An alternatively (mentioned by Simple in a comment) is to not overload the assignment operator but to qualify it explicitly with a & to restrict its use to lvalues:
class GG {
public:
// other members
GG& operator=(GG) & { /*...*/ return *this; }
};
GG g;
g = GG(); // OK
GG() = GG(); // ERROR
IMHO, the original suggestion by Dietmar Kühl (providing overloads for & and && ref-qualifiers) is superior than Simple's one (providing it only for &).
The original idea is:
class G {
public:
// other members
G& operator=(G) & { /*...*/ return *this; }
G operator=(G) && { /*...*/ return std::move(*this); }
};
and Simple has suggested to remove the second overload.
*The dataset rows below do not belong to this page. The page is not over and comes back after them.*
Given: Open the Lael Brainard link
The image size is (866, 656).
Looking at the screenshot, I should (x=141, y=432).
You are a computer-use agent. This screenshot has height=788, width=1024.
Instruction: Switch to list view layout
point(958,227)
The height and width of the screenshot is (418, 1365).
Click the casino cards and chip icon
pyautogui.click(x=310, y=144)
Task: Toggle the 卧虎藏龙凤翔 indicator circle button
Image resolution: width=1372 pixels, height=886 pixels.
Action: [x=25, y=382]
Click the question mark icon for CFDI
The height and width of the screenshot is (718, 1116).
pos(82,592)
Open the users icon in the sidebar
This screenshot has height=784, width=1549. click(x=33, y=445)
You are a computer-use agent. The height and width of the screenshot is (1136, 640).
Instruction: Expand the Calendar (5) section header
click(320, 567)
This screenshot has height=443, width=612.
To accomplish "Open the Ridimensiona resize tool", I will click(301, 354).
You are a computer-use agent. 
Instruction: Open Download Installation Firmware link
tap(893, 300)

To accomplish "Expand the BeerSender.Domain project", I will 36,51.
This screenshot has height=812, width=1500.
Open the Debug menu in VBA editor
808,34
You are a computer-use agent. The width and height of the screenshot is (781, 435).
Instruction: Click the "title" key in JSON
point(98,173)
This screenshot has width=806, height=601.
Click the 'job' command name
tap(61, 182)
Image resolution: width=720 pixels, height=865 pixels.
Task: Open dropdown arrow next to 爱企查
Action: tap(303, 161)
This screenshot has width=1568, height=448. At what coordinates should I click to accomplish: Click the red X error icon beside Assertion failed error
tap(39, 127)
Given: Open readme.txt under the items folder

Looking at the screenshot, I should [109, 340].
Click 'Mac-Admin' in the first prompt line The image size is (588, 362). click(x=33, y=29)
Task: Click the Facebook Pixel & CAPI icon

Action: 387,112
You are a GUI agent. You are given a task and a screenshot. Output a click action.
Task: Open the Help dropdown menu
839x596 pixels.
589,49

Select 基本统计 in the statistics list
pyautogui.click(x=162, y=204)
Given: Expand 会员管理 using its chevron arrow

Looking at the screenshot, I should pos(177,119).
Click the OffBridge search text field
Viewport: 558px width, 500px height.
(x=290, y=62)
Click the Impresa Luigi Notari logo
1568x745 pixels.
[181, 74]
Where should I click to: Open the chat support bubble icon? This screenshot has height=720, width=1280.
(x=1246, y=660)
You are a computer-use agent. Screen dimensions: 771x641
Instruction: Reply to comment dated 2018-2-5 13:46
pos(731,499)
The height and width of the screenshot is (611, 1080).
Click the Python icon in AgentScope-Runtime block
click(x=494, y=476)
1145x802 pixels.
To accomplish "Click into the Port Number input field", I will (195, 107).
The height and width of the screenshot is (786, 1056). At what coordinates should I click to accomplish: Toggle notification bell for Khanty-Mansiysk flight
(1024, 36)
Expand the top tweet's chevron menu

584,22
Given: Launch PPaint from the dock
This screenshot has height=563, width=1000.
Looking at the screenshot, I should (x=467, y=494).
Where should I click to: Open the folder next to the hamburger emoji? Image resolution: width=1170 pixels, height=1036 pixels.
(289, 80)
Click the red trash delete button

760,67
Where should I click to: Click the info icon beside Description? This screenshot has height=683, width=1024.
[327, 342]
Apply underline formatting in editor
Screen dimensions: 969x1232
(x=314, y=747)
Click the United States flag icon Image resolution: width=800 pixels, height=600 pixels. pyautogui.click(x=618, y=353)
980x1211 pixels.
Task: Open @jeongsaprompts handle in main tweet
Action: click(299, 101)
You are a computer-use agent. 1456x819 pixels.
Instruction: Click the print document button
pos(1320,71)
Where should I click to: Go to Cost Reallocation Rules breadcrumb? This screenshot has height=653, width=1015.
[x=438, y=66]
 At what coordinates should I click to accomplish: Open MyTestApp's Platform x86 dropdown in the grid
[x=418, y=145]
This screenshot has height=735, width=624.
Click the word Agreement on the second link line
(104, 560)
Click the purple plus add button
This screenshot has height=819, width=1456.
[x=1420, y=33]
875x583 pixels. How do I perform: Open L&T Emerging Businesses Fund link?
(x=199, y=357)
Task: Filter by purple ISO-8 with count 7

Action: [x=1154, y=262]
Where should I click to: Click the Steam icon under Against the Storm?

Both solutions invalidate this line
G& g = G() = G();
(as wanted) but if the second overload is removed, then these lines also fail to compile:
const G& g1 = G() = G();
G&& g2 = G() = G();
and I see no reason why they shouldn't (there's no lifetime issue as explained in Yakk's post).
I can see only one situation where Simple's suggestion is preferable: when G doesn't have an accessible copy/move constructor. Since most types for which the copy/move assignment operator is accessible also have an accessible copy/move constructor, this situation is quite rare.
Both overloads take the argument by value and there are good reasons for that if G has an accessible copy/move constructor. Suppose for now that G does not have one. In this case the operators should take the argument by const G&.
Unfortunately the second overload (which, as it is, returns by value) should not return a reference (of any type) to *this because the expression to which *this binds to is an rvalue and thus, it's likely to be a temporary whose lifetime is about to expiry. (Recall that forbidding this from happening was one of the OP's motivation.)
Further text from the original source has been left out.